Rund 2.000 Hotels wollen mit Unterstützung des IHA in einer Sammelklage Schadensersatzansprüche gegen Booking.com "wegen kartellrechtswidriger Bestpreisklauseln" erwirken. Das Landgericht Berlin soll sich mit der Klage befassen.
Seit spätestens 2004 hat Booking.com nach Informationen des Hotelverbandes IHA "Bestpreisklauseln angewandt, mit denen das Buchungsportal den angeschlossenen Hotels untersagte, auf irgendeinem anderen Vertriebsweg Zimmer zu günstigeren Raten anzubieten." Mit diesen Klauseln habe Booking.com sein Geschäftsmodell kartellrechtswidrig gegen jeglichen Wettbewerb abgeschirmt, so der IHA, was es dem Unternehmen letztlich erlaubt habe, Buchungsprovisionen von bis zu 50 Prozent des Übernachtungspreises von den Hoteliers zu kassieren. "Die Hoteliers wurden durch die Bestpreisklauseln übervorteilt und geschädigt."
Sammelklage vor Landgericht Berlin
Daher untertützt der Hotelverband Deutschland rund 2.000 Hotels, die sich seiner „Dabeisein“-Initiative angeschlossen haben, ihren Anspruch auf Schadensersatz gerichtlich durchzusetzen (wir berichteten). „Nach mehrmonatigen, eigentlich konstruktiv verlaufenden Vergleichsverhandlungen hat Booking.com Ende Oktober vergangenen Jahres überraschend den Verhandlungstisch verlassen und willkürlich 66 an der Initiative teilnehmende Hotels vor einem niederländischen Gericht in Amsterdam auf ‚negative Feststellung seiner Haftung‘ verklagt.

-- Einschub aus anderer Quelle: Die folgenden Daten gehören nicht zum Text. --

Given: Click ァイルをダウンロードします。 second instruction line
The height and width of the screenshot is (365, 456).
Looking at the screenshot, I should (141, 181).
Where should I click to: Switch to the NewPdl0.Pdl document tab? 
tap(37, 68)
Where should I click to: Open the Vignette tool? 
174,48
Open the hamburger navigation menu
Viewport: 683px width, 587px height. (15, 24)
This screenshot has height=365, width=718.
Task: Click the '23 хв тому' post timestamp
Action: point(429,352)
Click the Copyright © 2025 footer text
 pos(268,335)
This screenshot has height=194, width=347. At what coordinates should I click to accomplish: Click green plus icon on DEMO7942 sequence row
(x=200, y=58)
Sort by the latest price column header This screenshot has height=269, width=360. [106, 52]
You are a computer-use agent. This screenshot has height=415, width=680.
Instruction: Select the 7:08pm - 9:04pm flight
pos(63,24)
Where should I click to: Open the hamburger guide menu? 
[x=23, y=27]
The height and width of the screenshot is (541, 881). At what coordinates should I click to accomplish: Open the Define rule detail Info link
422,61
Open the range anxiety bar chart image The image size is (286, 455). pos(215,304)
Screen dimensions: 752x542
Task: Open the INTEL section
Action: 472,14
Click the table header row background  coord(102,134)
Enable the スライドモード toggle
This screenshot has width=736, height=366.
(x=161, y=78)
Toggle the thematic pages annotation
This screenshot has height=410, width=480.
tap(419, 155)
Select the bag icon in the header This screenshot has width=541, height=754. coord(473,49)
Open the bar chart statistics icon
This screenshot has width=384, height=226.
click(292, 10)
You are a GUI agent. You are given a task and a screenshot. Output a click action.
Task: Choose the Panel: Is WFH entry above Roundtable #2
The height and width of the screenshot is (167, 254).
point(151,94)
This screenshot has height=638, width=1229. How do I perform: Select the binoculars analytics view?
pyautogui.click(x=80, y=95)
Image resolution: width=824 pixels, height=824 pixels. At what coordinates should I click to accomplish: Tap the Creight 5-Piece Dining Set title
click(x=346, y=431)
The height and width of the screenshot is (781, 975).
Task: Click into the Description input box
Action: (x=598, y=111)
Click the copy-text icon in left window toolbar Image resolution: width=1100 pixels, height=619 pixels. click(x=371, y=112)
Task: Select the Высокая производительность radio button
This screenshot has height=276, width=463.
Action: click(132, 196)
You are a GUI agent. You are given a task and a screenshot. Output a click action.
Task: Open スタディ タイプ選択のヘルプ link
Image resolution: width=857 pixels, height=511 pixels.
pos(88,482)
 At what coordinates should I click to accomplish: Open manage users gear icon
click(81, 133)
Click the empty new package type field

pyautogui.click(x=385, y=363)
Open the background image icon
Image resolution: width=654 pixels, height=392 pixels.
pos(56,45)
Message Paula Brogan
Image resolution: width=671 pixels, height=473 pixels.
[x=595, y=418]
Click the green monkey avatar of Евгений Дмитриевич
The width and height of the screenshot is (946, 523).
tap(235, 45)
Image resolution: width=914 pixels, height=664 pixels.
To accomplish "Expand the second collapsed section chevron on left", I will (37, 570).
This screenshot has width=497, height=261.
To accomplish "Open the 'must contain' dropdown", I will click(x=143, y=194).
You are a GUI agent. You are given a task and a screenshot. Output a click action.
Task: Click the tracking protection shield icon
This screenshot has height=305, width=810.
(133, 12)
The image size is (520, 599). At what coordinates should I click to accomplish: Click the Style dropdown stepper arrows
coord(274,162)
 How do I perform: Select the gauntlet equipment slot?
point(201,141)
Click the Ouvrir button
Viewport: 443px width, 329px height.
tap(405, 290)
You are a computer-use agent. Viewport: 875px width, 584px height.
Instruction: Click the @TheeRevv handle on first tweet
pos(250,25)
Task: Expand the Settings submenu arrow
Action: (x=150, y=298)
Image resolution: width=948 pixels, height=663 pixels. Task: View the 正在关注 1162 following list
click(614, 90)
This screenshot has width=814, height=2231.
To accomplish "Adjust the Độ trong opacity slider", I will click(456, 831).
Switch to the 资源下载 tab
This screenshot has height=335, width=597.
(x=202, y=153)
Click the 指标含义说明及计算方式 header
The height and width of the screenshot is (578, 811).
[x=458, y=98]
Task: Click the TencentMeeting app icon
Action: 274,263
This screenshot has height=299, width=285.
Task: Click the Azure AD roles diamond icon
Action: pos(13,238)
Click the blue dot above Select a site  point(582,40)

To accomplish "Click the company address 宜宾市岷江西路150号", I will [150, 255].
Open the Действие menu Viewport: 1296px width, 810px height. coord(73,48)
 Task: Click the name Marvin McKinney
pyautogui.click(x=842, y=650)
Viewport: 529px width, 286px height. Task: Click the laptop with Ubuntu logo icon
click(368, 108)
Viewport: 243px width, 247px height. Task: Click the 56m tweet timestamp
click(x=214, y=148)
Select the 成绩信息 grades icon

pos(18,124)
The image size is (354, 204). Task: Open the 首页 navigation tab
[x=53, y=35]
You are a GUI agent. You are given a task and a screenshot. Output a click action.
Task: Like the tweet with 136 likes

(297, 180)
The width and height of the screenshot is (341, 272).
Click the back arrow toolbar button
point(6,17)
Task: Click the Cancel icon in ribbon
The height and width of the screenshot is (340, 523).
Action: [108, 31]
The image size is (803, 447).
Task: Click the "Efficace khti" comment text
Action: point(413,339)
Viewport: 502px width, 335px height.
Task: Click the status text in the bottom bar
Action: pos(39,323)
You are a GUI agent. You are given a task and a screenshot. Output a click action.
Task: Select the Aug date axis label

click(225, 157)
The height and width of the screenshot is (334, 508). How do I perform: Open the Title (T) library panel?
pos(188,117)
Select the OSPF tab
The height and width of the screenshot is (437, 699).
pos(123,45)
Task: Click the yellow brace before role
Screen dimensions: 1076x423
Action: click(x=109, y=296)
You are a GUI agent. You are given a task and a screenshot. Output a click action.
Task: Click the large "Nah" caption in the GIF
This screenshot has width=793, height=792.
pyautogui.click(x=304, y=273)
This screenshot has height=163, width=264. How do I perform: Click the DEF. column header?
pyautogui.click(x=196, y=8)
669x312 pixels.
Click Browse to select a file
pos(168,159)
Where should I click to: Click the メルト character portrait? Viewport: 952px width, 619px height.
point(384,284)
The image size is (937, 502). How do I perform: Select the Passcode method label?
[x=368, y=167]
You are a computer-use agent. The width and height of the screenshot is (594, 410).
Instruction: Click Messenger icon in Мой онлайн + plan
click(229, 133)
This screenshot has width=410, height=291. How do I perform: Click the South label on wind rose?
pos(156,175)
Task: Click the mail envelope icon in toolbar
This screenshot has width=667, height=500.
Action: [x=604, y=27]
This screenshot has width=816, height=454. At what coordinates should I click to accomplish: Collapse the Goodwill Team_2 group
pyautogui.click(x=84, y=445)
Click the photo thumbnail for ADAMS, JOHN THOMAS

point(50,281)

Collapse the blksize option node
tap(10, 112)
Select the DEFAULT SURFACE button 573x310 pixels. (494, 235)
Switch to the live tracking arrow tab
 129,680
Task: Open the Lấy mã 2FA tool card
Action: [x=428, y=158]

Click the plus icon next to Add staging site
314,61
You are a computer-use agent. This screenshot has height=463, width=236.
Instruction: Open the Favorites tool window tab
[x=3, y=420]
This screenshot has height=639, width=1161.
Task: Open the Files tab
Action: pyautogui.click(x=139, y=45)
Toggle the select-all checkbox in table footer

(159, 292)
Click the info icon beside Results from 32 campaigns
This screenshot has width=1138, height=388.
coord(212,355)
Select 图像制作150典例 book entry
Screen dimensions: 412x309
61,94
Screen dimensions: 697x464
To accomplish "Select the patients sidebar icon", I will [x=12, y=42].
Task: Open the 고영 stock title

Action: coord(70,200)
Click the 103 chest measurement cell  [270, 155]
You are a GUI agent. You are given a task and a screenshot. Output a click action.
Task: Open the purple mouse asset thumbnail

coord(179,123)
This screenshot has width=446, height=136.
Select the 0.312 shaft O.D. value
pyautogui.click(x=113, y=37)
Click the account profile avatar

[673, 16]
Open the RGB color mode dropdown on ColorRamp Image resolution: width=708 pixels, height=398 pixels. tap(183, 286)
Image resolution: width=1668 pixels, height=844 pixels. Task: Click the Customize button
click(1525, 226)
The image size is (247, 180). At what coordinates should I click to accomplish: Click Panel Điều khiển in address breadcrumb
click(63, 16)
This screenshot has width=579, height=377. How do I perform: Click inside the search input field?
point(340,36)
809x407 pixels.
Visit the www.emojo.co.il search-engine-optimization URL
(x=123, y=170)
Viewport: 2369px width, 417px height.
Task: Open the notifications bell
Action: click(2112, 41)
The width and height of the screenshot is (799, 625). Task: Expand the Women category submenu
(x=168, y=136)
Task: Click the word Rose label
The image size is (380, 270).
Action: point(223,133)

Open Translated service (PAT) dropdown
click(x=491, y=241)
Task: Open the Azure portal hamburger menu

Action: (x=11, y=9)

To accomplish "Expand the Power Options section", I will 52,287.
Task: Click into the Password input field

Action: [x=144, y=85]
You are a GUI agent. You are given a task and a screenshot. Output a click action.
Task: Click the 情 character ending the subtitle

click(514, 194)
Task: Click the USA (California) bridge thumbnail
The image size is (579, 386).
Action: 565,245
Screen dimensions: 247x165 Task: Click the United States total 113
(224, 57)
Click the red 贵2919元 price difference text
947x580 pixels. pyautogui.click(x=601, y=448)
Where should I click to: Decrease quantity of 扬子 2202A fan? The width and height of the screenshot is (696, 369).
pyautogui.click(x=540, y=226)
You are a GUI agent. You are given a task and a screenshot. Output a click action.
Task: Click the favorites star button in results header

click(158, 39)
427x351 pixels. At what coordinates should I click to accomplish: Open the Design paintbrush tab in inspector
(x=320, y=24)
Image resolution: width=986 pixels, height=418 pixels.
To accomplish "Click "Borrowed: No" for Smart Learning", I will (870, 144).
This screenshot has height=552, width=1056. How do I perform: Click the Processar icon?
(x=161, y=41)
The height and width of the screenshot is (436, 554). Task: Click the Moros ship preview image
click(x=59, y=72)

Damit blieb den übrigen 2.000 Hotels keine andere Option, als nunmehr selbst beim Landgericht Berlin eine Sammelklage einzureichen“, erläutert Otto Lindner als Vorsitzender das Vorgehen des Hotelverbandes Deutschland.
Bundeskartellamt hatte 2013 Verfahren eingeleitet
Das Bundeskartellamt hatte, wie der IHA berichtet, 2013 auf Beschwerde des Hotelverbandes ein Kartellverfahren wegen der Verwendung kartellrechtswidriger Bestpreisklauseln gegen Booking.com eingeleitet. "Nachdem sowohl das Bundeskartellamt als auch das Oberlandesgericht Düsseldorf im Parallelfall HRS keine Zweifel daran gelassen hatten, dass die Bestpreisklauseln mit deutschem und europäischem Kartellrecht unvereinbar sind, strich Booking.com letztlich im Jahr 2015 die Bestpreisklauseln aus seinen Geschäftsbedingungen in Deutschland."
Provisionswettbewerb großes Thema
Und weiter: „Zu diesem Zeitpunkt hatte Booking.com die Bestpreisklauseln allerdings schon mehr als zehn Jahre zur Anwendung gebracht und hierdurch den Wettbewerb zwischen den Hotelbuchungsportalen und zum Direktvertrieb der Hotellerie massiv beschränkt. Damit wurde nicht nur der Provisionswettbewerb zwischen den Buchungsportalen praktisch zum Erliegen gebracht, es wurde unter anderem auch der sich im Aufbau befindliche Vertrieb der Hotels über ihre eigenen Homepages erheblich behindert. Unter dem Regime der Bestpreisklauseln konnten sich die Buchungsprovisionen seit 2004 nicht nur auf überhöhtem Niveau halten, sondern sich über die Jahre noch signifikant erhöhen“, erläutert Markus Luthe, Hauptgeschäftsführer des Hotelverbandes Deutschland.
„Wir wollen den Anspruch der Hotels auf Schadensersatz nach den Grundsätzen des deutschen und europäischen Kartellrechts gegen Booking nun vor den zuständigen Gerichten in Berlin und Amsterdam durchsetzen.“ Da die Durchsetzung der Ansprüche im Alleingang für viele Hotels mit prohibitiven Kosten und Risiken verbunden wäre, habe der Hotelverband die Interessen gebündelt und durch Abkommen mit renommierten Prozessfinanzierern sichergestellt, dass die Hotels die gerichtlichen Auseinandersetzungen ohne Kosten oder Kostenrisiken durchstehen könnten, so die Verantwortlichen.
Statement von Booking.com
Zu den Ausführungen des IHA kommentiert Booking.com wie folgt: "Wir stimmen den Behauptungen der IHA ausdrücklich nicht zu." Die von der IHA infrage gestellten Paritätsklauseln stellten nicht nur sicher, "dass wir den gesamten Mehrwert und die Dienstleistungen, die wir unseren Partnern bieten, bereitstellen können. Sie sind auch allen unseren Partnern bekannt, die sich für eine Listung auf Booking.com entscheiden oder entschieden haben. Wir vermitteln unseren Partnern dadurch Kunden aus der ganzen Welt. Zu einem weitaus niedrigeren Preis, als es sie kosten würde, ihre eigenen Unterkünfte zu bewerben, um das gleiche Geschäft zu generieren."
Besonders in diesen beispiellosen Zeiten, die weiterhin einen immensen Einfluss auf die gesamte Reisebranche hätten – einschließlich Booking.com und deren Unterkunftspartner –, "sollten wir uns alle weiterhin darauf konzentrieren und uns mehr denn je dafür einsetzen, unsere Branche gemeinsam wiederaufzubauen." Alle hätten ein Interesse daran, Rechtsstreitigkeiten zu vermeiden und "unsere Bemühungen auf den Wiederaufbau der Reisebranche zu richten."